32-year-old diagnosed with PMDD says condition severely disrupts life
A 32-year-old reader reports she was recently diagnosed with premenstrual dysphoric disorder (PMDD) and says the condition severely affects every area of her life for about 10 days each month. She describes becoming irritable and impatient, experiencing debilitating brain fog, and at her worst feeling depressed with uncontrollable crying and suicidal ideation.
The reader says healthy habits become almost impossible during the luteal phase and that she sometimes wants to leave her job, break up with her partner and ignore friends, but finds it hard to share the experience because PMDD is chronically under-recognised and under-researched.
The columnist consulted Dr Sophie Behrman, a psychiatrist who recently set up an NHS menopause and menstrual health clinic in Oxford. Behrman told her it is estimated that 1–3% of women get PMDD and that it can happen at any time during their menstrual life. She described PMDD as a mental disorder that causes severe psychological (and sometimes physical) symptoms in the luteal phase of the cycle.

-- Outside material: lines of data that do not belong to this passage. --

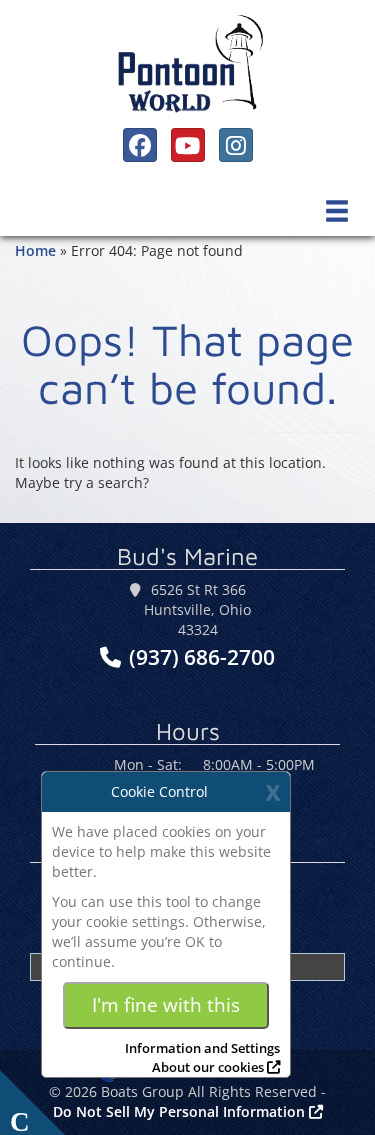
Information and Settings (202, 1048)
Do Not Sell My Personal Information (181, 1111)
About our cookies (208, 1067)
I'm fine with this (166, 1004)
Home (35, 250)
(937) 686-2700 (202, 657)
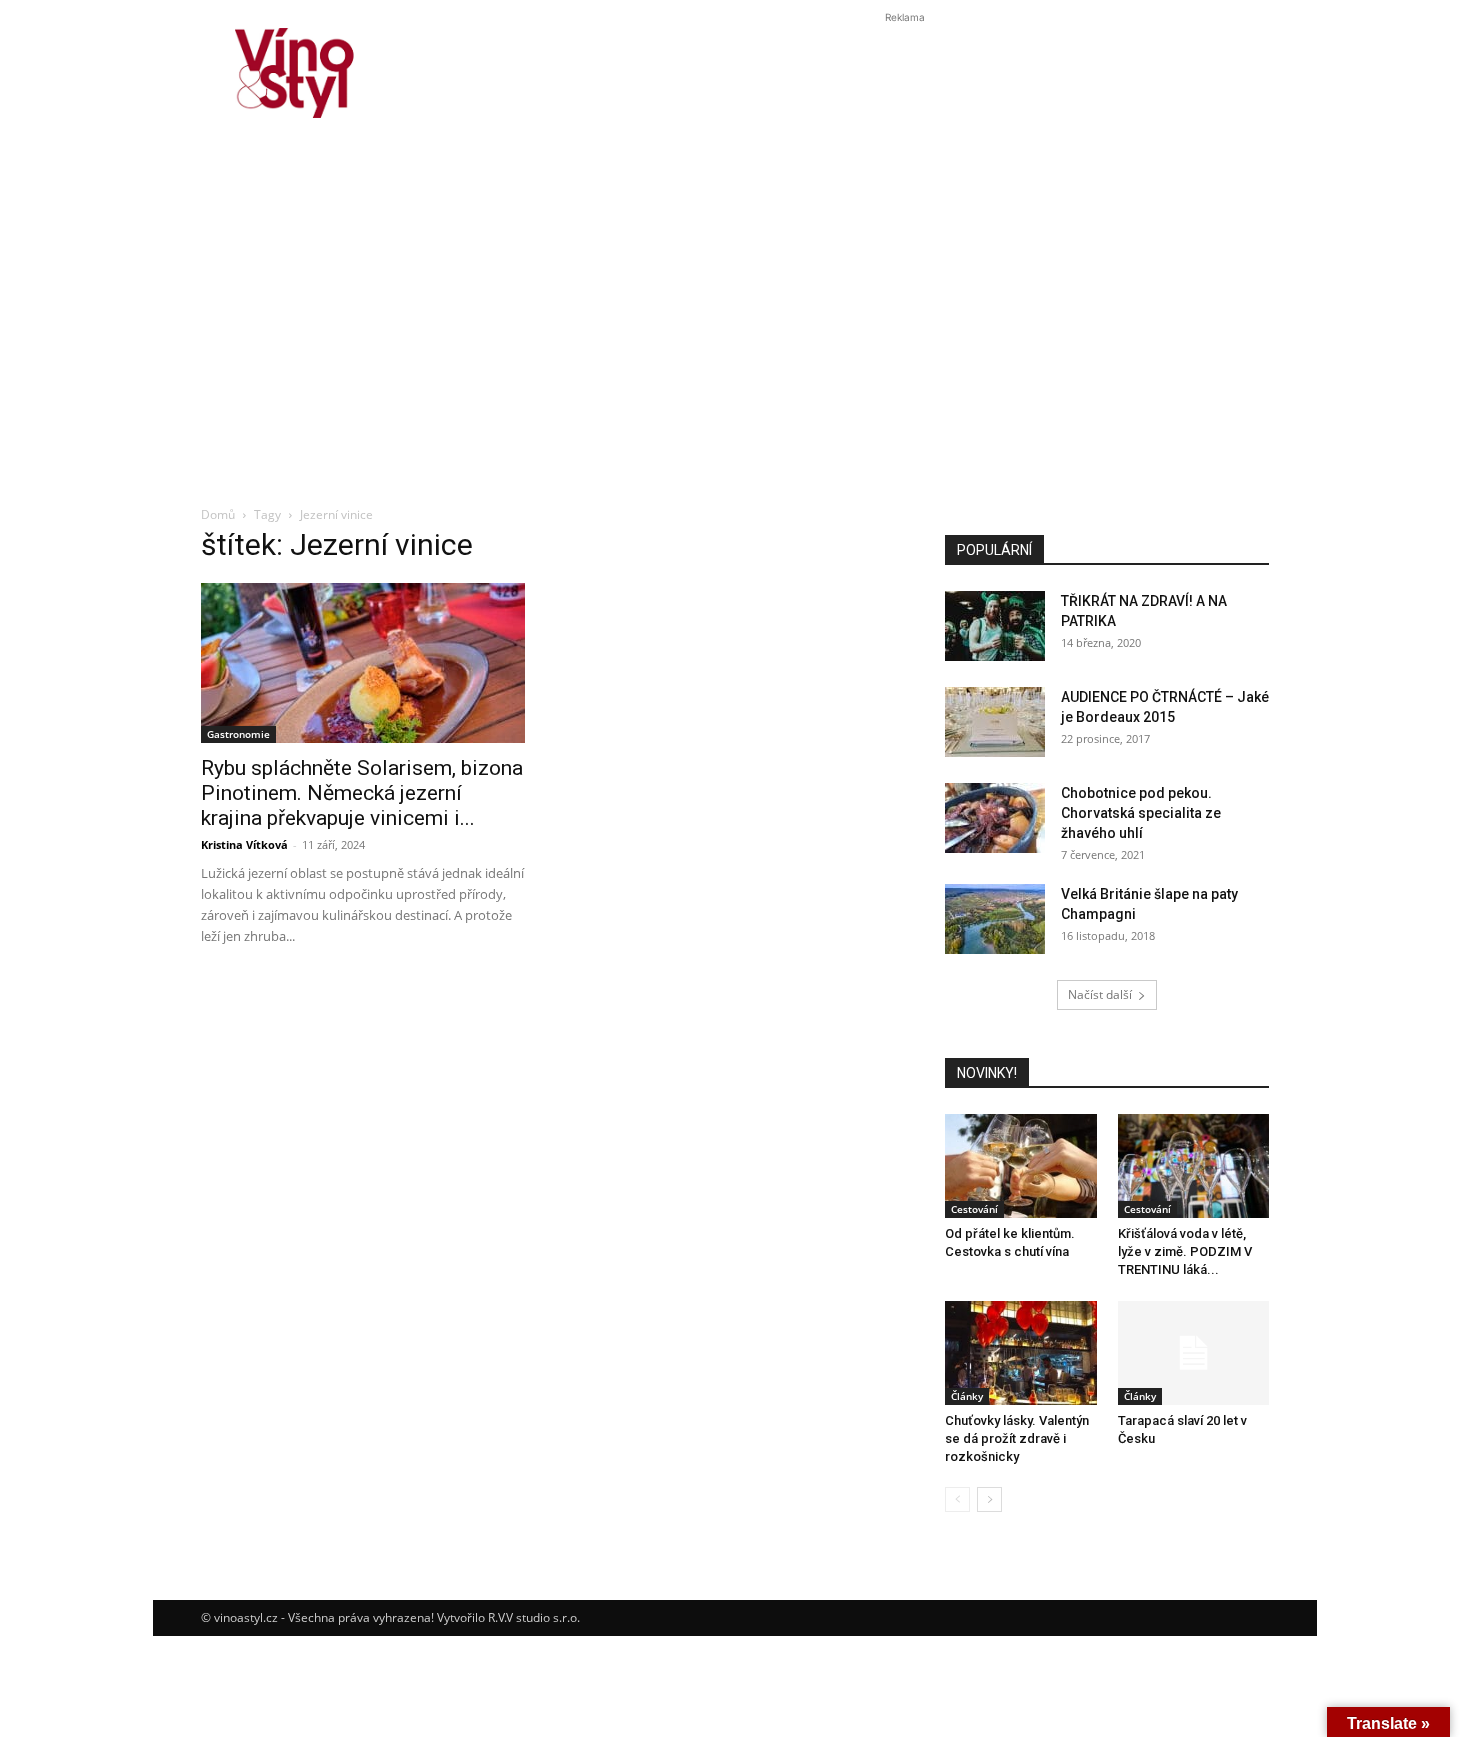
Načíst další (1100, 994)
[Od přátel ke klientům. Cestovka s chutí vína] (1021, 1166)
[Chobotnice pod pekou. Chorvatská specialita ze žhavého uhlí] (995, 818)
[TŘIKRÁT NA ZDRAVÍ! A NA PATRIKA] (995, 626)
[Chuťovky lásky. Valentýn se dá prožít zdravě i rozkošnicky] (1021, 1353)
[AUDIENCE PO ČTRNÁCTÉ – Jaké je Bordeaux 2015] (995, 722)
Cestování (974, 1209)
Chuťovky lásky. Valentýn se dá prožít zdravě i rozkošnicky (1017, 1438)
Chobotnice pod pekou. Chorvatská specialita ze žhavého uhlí (1141, 813)
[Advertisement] (735, 344)
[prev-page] (957, 1499)
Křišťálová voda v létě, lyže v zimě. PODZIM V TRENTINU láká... (1185, 1251)
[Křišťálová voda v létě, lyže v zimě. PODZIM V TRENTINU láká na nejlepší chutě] (1194, 1166)
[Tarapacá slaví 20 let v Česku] (1194, 1353)
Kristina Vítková (244, 844)
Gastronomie (238, 734)
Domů (218, 514)
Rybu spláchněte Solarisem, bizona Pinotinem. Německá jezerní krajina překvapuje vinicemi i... (362, 793)
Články (967, 1396)
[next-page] (989, 1499)
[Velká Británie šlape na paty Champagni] (995, 919)
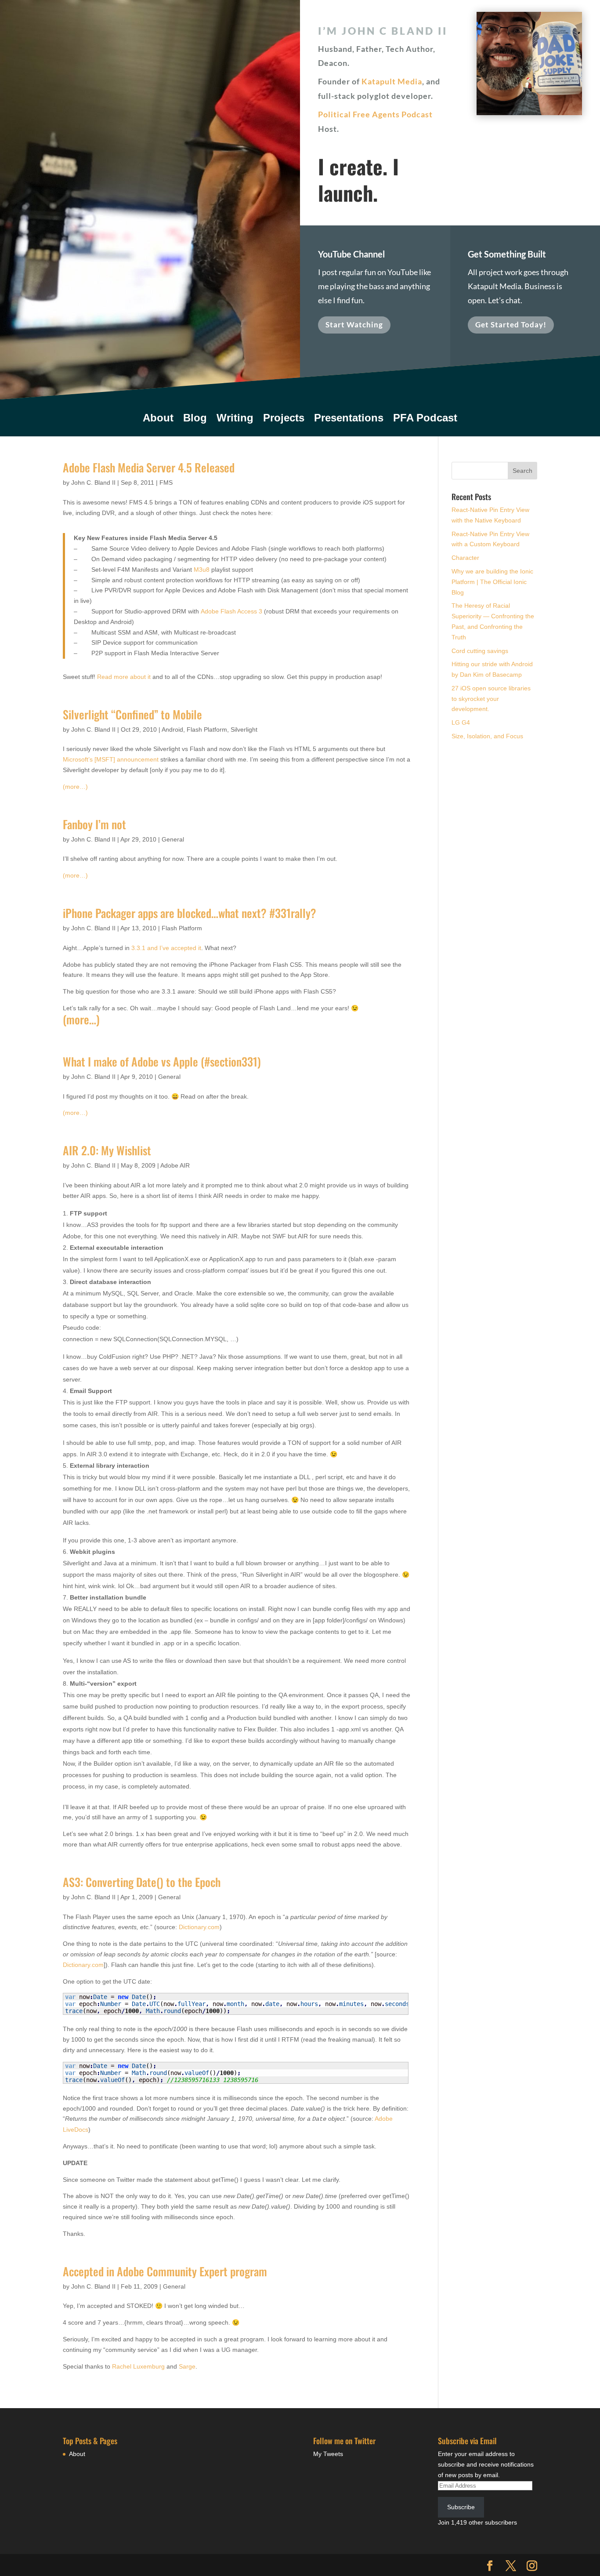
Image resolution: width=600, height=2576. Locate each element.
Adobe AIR (175, 1165)
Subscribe (461, 2507)
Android (172, 729)
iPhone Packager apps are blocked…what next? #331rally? (189, 913)
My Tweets (328, 2453)
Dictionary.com (199, 1926)
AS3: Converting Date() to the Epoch (141, 1881)
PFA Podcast (425, 419)
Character (465, 557)
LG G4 (461, 722)
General (173, 839)
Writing (235, 419)
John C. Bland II (93, 482)
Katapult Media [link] (391, 81)
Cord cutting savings (480, 650)
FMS (166, 482)
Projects (283, 419)
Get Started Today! (510, 324)
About (158, 419)
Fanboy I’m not (94, 824)
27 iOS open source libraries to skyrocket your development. (491, 699)
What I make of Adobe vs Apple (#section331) (162, 1061)
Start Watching (354, 324)
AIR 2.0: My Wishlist (107, 1150)
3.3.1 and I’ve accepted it (166, 947)
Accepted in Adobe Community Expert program (165, 2271)
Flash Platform (207, 729)
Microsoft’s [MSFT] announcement (111, 759)
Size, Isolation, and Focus (487, 736)
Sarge (187, 2366)
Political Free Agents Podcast (375, 114)
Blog (195, 419)
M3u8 (202, 569)
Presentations (348, 419)
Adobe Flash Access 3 (231, 611)
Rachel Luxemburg (138, 2366)
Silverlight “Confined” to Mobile (132, 714)
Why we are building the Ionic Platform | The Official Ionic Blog (492, 582)
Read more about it (124, 676)
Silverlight (244, 729)
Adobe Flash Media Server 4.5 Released (149, 467)
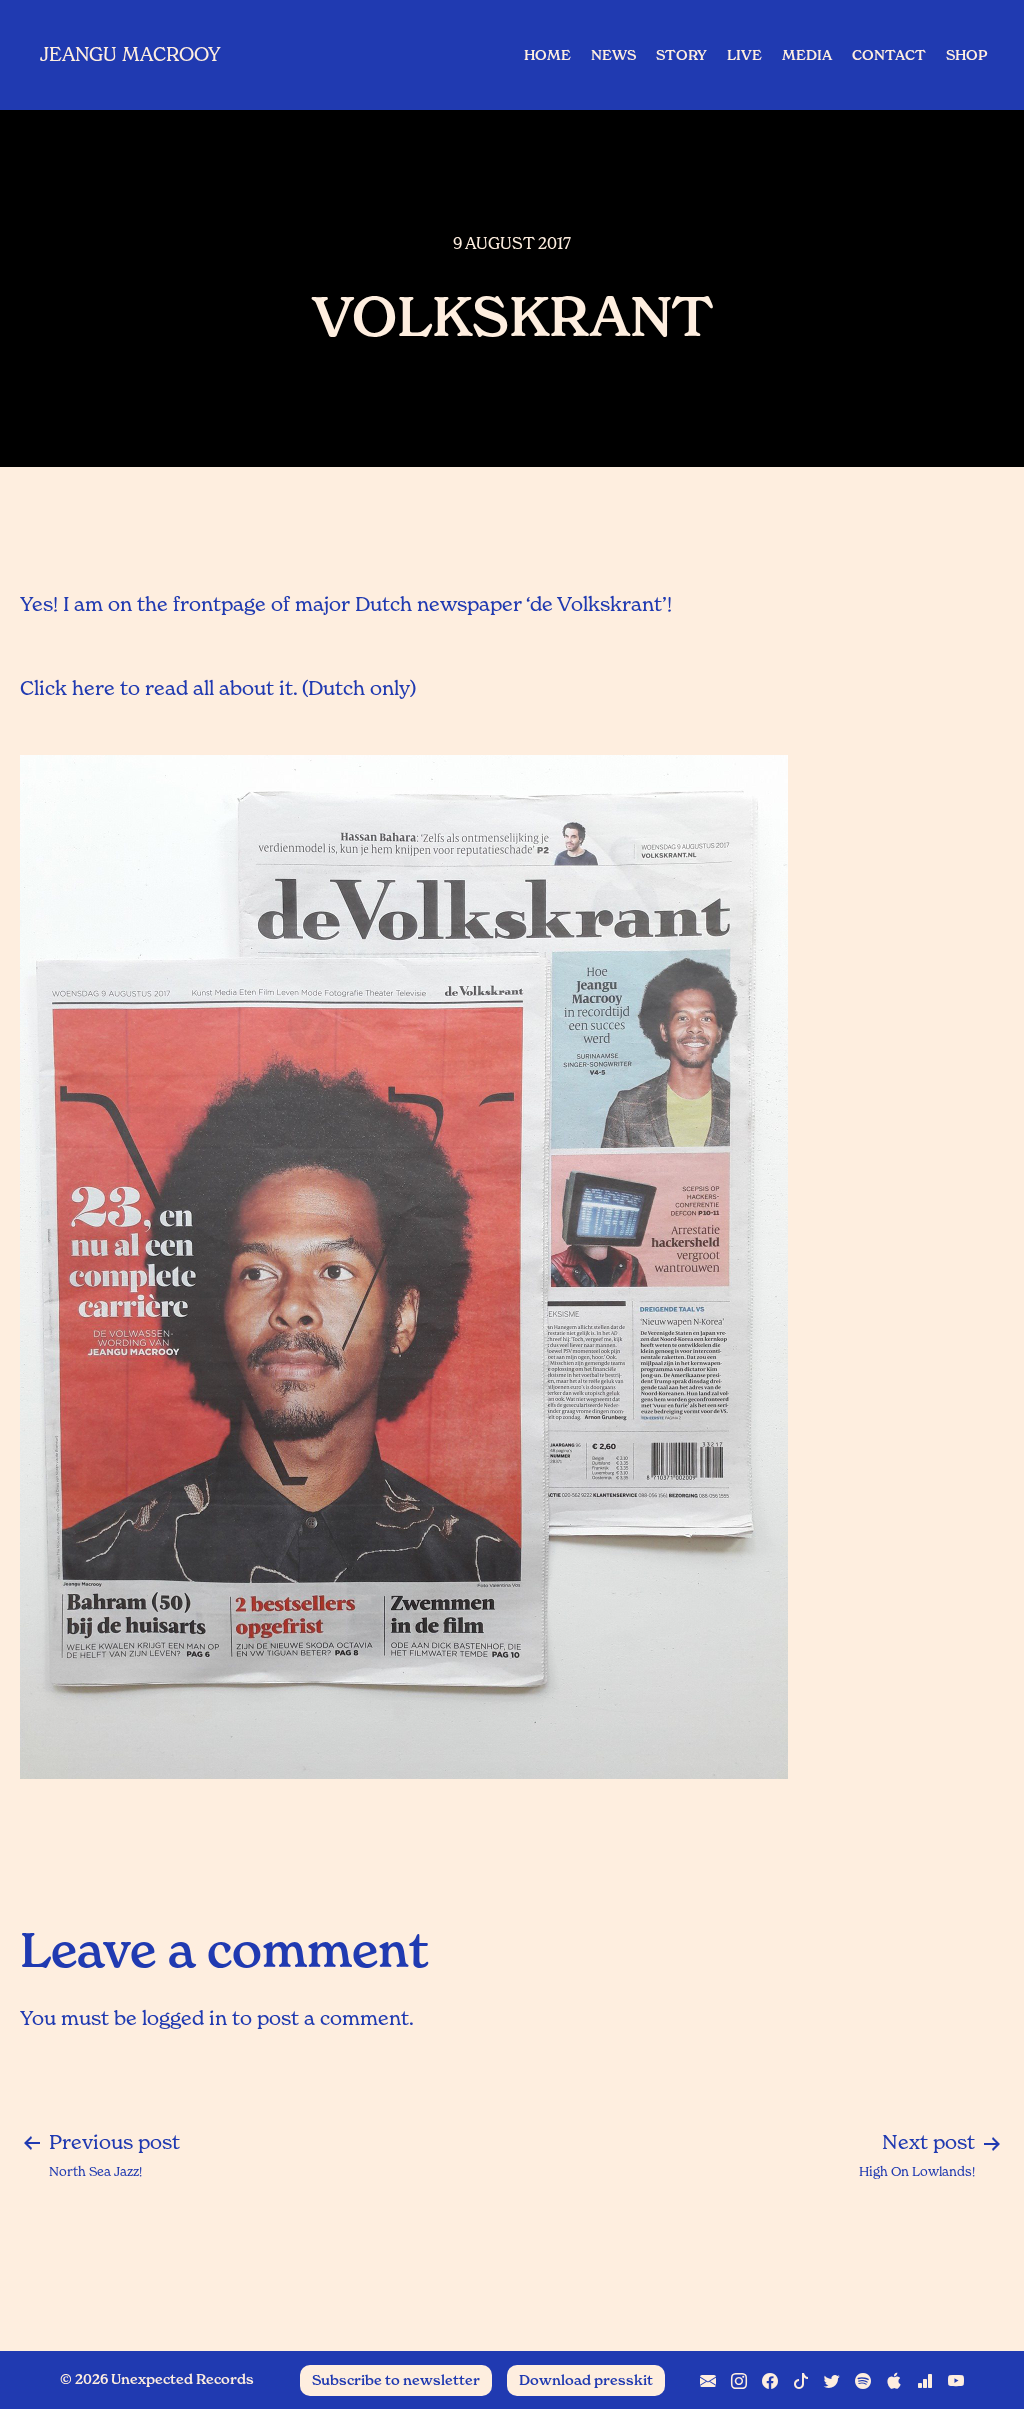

Behrman said the issue is not an abnormal balance of hormones but how the brain reacts, specifically to falling progesterone levels before a period, producing irritability, anxiety, depression and impulsivity. She told the columnist the reader is already doing a lot that can help and said there is evidence a good wholefood diet and exercise can be beneficial; supplements can help and cognitive behavioural therapy can be useful.